### Task to complete
In the records below, find the line holding "Select Bar graph" and the line holding "Click the page". Set down both, with every line between them, exactly.

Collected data
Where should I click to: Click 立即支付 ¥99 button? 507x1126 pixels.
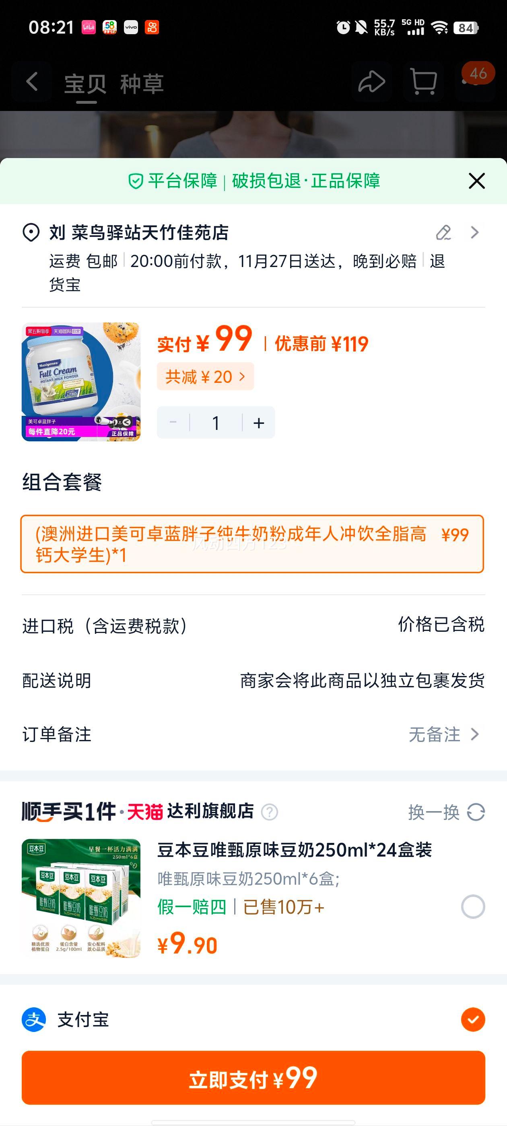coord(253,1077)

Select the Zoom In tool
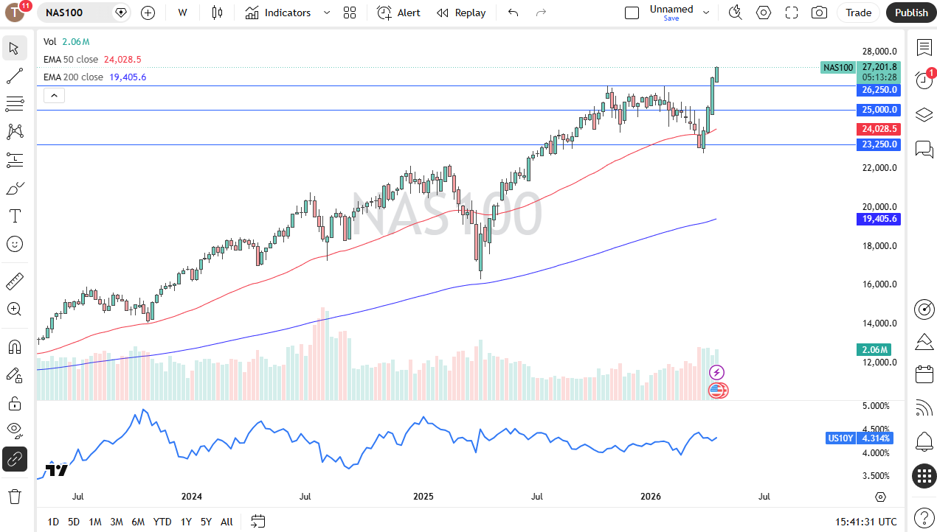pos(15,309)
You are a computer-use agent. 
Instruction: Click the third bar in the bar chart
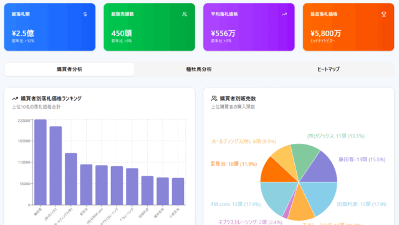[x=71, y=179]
* * *
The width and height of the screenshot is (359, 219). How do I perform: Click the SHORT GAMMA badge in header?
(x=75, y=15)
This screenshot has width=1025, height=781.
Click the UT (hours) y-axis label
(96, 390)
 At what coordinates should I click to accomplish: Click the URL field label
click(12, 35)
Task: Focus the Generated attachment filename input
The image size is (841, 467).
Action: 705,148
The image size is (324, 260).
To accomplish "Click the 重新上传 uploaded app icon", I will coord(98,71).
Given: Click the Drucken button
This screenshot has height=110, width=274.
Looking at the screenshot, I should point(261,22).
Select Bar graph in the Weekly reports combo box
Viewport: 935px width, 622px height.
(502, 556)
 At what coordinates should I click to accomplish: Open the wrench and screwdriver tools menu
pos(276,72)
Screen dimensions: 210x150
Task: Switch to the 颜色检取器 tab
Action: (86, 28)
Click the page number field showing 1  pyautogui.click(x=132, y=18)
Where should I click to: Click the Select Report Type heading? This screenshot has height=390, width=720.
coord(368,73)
--
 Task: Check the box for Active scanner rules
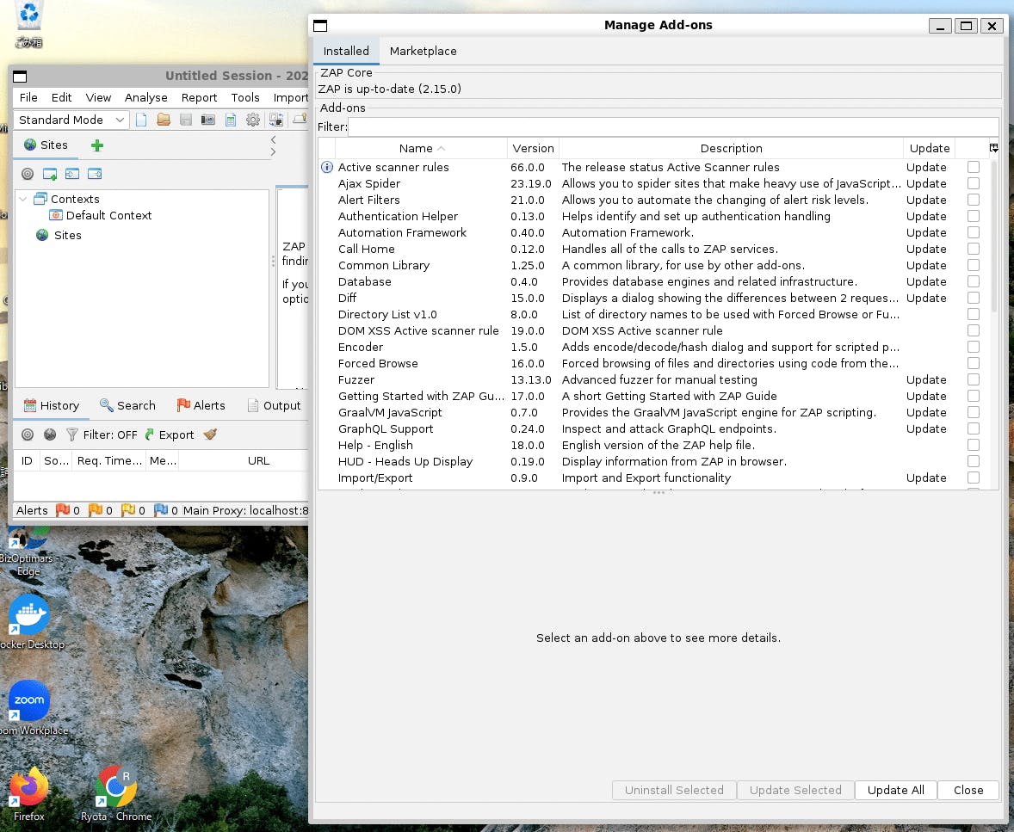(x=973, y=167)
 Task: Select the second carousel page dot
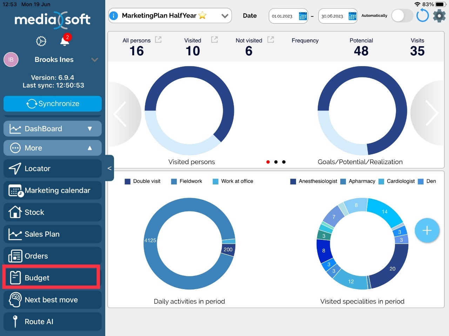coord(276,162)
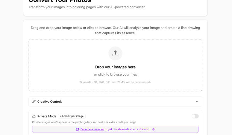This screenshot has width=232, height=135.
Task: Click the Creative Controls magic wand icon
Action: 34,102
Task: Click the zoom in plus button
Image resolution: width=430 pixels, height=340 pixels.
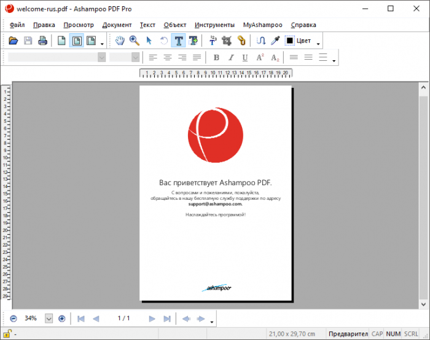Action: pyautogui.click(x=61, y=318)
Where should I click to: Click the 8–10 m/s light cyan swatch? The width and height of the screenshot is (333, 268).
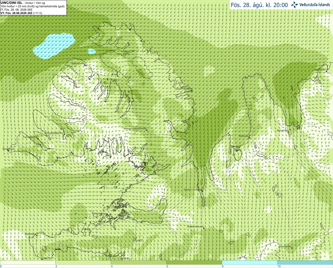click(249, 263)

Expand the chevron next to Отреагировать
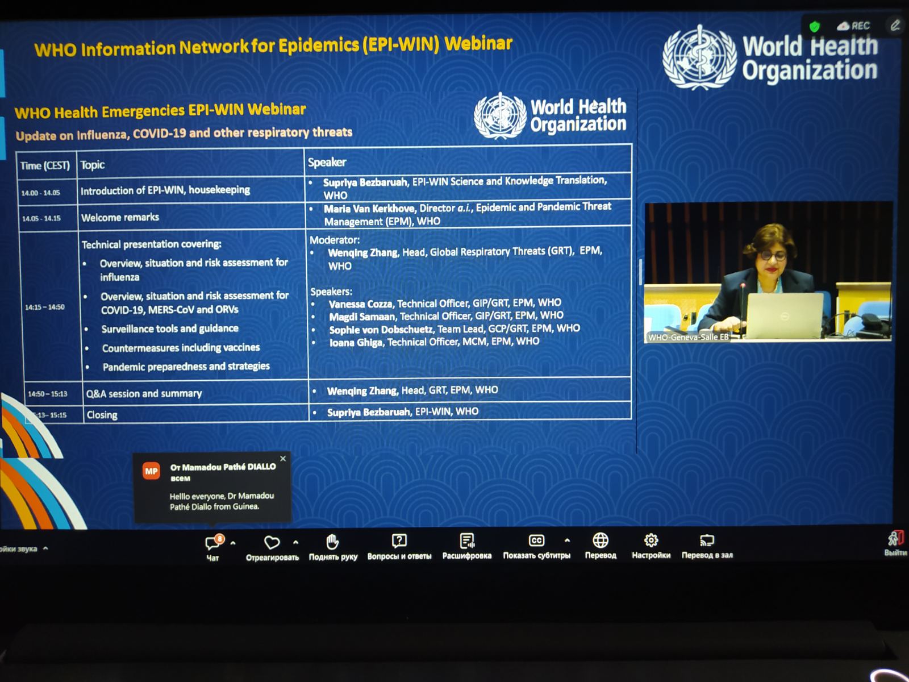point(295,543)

### Output of the exercise
Select Bar graph in the Weekly reports combo box
Viewport: 935px width, 622px height.
(502, 556)
 At what coordinates should I click to accomplish: Open the wrench and screwdriver tools menu
pos(276,72)
Screen dimensions: 210x150
Task: Switch to the 颜色检取器 tab
Action: (86, 28)
Click the page number field showing 1  pyautogui.click(x=132, y=18)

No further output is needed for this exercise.